Passage =>
......
Methane and water vapor were measured in the 3.27 micron region, which includes a single well-resolved water line and three partially blended methane lines in each laser scan. This frequency was obtained by mixing single frequency semiconductor lasers operating in the 1,053 and 1,553 nm regions. All three methane lines are fit, leveraging the fixed relative line strengths, all of which are for the 12CH4 isotopologue. For methane in particular, monitoring concentration via the 3 micron band is highly desirable as the associated absorption intensity is approximately 180 times stronger than those of the more commonly used 1.6 micron overtone band. Figure 2 shows the analyzer concentration data for a calibration gas at approximately 2 ppm (ambient level) over a period of 24 h. Also shown in Fig. 2 is the Allan Variance for the above time series, a metric now commonly used to quantify precision and stability of laser-based analyzers [6]. Here the first data point indicates a precision level of approximately 250 ppt (10-s average/0.1 Hz) and a minimum of about 50 ppt after approximately 9 min of signal averaging. This level of performance satisfies the World Meteorological Organization (WMO) guidelines for ambient methane monitoring, which are highlighted in the green-shaded area of the plot.
......
Required work =>
A: Please list every wavelength or spectral region named in the methane measurement passage above.
B: According to the methane measurement passage above, how much stronger is the absorption intensity of the 3 micron band than that of the 1.6 micron overtone band?
C: Carry the methane measurement passage above forward from its final sentence.
......
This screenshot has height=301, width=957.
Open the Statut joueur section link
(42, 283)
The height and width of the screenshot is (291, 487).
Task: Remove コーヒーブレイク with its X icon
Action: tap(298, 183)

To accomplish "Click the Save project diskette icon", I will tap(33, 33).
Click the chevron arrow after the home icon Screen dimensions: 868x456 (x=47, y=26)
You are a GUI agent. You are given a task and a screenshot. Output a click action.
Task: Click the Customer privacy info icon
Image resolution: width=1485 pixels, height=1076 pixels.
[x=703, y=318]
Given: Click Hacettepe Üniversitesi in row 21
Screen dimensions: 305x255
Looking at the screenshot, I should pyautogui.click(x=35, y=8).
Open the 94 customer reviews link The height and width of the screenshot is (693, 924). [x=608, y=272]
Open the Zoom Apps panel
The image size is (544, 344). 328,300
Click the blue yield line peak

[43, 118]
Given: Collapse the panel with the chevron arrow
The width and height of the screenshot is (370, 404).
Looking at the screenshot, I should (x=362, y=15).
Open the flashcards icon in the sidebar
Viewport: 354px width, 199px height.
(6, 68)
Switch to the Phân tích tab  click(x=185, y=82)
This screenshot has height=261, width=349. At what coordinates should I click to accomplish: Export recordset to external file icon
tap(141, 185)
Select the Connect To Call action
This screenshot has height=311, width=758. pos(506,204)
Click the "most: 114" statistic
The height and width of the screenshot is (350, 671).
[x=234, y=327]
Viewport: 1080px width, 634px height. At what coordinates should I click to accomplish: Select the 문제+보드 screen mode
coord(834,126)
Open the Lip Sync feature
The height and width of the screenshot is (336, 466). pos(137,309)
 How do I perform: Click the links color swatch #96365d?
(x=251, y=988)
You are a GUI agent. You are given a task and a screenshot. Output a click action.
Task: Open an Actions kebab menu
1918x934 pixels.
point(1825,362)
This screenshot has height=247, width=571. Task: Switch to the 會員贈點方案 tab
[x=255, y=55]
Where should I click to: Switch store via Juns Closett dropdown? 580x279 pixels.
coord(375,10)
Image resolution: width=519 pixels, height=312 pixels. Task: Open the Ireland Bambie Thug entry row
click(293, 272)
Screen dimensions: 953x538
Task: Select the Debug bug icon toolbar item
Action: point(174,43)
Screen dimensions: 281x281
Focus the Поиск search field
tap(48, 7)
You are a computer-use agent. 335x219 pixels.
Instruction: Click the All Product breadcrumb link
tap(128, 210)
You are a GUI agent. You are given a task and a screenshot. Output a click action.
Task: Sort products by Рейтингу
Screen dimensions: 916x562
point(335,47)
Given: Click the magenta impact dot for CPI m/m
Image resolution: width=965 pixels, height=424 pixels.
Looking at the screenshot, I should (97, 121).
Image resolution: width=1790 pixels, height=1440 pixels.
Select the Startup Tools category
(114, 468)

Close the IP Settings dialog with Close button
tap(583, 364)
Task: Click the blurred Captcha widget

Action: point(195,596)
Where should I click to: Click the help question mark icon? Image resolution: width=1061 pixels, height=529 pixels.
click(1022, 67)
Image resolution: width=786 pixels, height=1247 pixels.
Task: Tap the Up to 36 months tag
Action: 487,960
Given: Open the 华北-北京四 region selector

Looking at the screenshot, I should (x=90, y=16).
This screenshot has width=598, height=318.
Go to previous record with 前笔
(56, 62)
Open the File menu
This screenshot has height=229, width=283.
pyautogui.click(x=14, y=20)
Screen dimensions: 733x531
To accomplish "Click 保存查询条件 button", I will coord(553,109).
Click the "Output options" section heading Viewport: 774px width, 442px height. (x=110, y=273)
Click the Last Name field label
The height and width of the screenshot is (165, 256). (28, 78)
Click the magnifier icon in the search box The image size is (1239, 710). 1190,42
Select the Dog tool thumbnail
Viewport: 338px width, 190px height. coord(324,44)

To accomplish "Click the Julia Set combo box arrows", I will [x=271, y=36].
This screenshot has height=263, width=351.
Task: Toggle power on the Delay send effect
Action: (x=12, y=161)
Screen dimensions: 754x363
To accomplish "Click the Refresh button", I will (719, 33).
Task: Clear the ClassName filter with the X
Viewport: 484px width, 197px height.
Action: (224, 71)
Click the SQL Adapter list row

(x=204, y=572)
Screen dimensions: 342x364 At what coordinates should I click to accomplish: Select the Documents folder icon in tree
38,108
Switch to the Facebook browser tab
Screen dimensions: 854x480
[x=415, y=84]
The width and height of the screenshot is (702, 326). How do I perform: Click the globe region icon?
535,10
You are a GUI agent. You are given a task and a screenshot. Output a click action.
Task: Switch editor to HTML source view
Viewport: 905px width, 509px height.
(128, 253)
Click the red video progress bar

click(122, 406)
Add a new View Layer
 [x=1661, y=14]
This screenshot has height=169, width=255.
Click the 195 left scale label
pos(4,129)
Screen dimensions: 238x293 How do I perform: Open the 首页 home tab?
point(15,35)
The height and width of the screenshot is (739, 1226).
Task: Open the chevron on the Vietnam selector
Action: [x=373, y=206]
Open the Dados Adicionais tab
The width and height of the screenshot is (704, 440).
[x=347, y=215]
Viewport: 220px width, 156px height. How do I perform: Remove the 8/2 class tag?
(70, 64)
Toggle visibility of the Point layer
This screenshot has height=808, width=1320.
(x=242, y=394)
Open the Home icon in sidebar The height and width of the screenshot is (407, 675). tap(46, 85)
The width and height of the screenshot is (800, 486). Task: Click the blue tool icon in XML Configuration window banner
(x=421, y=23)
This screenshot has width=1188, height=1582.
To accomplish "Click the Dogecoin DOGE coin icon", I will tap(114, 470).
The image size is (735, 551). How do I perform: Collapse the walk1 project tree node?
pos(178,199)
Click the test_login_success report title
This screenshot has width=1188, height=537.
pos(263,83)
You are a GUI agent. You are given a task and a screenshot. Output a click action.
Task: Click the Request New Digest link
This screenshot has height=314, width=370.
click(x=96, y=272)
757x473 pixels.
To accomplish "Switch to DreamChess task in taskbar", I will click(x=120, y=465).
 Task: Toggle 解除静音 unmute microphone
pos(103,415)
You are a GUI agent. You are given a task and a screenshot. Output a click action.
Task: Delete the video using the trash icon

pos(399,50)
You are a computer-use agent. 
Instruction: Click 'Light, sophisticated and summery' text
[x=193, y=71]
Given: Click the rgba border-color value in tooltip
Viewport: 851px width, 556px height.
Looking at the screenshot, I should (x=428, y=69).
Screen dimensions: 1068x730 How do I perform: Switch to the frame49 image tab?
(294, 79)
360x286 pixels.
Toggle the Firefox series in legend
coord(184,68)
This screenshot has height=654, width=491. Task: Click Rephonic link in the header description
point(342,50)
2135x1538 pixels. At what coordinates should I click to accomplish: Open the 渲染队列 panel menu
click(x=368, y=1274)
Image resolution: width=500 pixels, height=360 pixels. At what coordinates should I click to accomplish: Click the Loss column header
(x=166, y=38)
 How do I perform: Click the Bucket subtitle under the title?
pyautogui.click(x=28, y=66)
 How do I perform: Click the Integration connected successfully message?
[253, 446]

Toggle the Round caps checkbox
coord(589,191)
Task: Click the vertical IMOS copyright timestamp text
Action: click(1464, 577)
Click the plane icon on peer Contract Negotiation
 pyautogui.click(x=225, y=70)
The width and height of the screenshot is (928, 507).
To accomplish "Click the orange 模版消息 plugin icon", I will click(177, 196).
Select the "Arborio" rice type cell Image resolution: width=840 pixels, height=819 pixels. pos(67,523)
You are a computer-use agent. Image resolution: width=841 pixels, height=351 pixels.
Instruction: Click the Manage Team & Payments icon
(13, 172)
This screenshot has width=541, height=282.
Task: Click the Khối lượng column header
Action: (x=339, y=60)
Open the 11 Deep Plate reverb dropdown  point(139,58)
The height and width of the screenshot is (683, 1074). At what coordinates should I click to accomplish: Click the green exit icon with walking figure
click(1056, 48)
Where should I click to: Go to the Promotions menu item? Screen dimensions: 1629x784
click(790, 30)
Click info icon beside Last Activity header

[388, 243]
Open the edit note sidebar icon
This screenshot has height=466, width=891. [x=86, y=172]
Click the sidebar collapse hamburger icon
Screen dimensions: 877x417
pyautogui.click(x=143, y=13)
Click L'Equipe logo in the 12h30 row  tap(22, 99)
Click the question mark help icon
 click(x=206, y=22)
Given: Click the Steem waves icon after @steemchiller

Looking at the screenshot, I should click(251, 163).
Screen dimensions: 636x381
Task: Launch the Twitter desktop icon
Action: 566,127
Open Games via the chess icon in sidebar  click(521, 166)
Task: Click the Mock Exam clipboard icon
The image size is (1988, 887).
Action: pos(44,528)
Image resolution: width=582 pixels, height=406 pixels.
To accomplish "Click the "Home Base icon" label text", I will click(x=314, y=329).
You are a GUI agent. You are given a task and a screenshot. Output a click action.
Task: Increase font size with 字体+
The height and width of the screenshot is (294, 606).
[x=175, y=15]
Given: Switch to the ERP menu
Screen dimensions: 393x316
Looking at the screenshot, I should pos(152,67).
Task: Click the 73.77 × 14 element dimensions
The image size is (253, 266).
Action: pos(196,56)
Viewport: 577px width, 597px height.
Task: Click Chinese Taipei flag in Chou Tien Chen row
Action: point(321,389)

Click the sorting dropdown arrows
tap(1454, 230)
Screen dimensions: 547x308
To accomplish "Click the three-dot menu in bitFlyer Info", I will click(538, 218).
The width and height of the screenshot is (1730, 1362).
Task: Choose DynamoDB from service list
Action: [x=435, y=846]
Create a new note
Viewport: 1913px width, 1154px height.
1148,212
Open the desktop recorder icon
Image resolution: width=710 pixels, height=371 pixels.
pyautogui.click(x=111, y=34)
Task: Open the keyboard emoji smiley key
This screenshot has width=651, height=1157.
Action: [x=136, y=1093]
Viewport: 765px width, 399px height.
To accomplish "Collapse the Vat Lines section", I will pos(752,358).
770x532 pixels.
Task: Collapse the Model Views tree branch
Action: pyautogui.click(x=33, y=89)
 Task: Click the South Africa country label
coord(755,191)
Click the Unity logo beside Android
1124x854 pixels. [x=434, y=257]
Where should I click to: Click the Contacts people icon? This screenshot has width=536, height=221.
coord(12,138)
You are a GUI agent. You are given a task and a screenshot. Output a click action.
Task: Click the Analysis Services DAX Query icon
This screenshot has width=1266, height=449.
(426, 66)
......
Task responses =>
A:
3.27 micron region
1,053 nm region
1,553 nm region
3 micron band
1.6 micron overtone band

B: Approximately 180 times stronger.

C:
Fig. 2

24-h time series of methane DMF and associated Allan Variance. The theoretical shot-noise limit is also shown in this and subsequent Allan Variances. At 10-s averaging, the precision is 250 ppt, and the minimum Allan Variance is 51 ppt at 540 s

3.2 Temperature cycling and system drift

Figure 3 shows the typical analyzer performance, with temperature cycling between 15–30 °C in an environmental chamber, using a 5 °C/hr ramp rate at 7.5 °C intervals. Data are shown both for the 10-s average and 60-min smoothed result. The associated temperature profile is also shown but is slightly offset as it is recorded inside the case, where the heat from the nearby power supplies systematically elevates the value by a few degrees. In this case, a peak-to-peak variation of 0.7 ppb is obtained for the 60-min averaged data, with little or no hysteresis evidenced. This level of performance is consistent with stringent ambient research requirements for greenhouse gases. Similar performance is evidenced below for other instruments operating in the 4–5 micron spectral region.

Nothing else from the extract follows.